Je pose souvent cette question durant mes formations : que faites-vous lorsque vous voulez retrouver un mail ? 99 % du temps, on me répond : « J’utilise le moteur de recherche. » Dans ce cas, pourquoi classer ses mails dans des sous-dossiers ? En termes d’efficacité, le classement est totalement inutile. En revanche, je lui reconnais une utilité psychologique : avoir rangé un mail dans le bon sous-dossier sécurise l’utilisateur.
Aujourd’hui, les moteurs de recherche sont suffisamment performants pour vous permettre de retrouver n’importe quel mail. Vous y passerez sans doute un peu de temps, mais à l’échelle d’une année, ce sera beaucoup moins que le temps perdu à classer vos mails. En fin de compte, je préconise de n’utiliser que deux dossiers : la boîte de réception et les archives. Quand le mail a été lu, il va soit à la poubelle s’il n’a plus d’intérêt, soit dans les archives si je dois le consulter plus tard. C’est tout.
Un mail mal rédigé peut engendrer des allers-retours inutiles. Comment éviter ces pertes de temps ?

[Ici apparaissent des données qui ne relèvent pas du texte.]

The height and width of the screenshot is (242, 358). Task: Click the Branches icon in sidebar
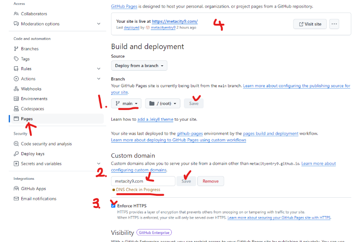click(17, 49)
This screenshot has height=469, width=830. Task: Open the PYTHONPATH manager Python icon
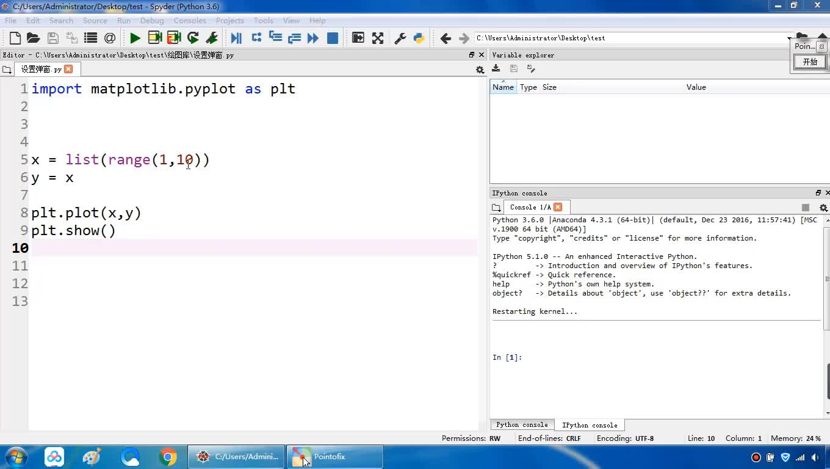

La solution se trouve dans la rédaction de l’objet du mail. Si vous recevez un mail intitulé « Projet Durant », vous n’êtes pas très avancé. À contrario, si l’objet est « à clarifier – grille d’honoraires pratiqués – question client – projet Durant », vous savez que vous avez une action de clarification à mener au sujet des honoraires et que la demande émane du client. Une personne capable de rédiger des objets de mail avec ce niveau de précision verra toujours ses mails lus et traités beaucoup plus rapidement par ses interlocuteurs.
Un autre conseil utile consiste à toujours commencer par les questions dans votre mail, avant d’exposer le reste du sujet. Vous mobilisez ainsi la personne. Elle lira votre mail bien plus efficacement. Enfin, si au bout de trois échanges par mail, vous n’êtes parvenu à aucune conclusion, prenez le téléphone ou faites une visio. Un simple coup de fil résout souvent en quelques minutes ce qui peut nécessiter plusieurs jours d’allers-retours par mail.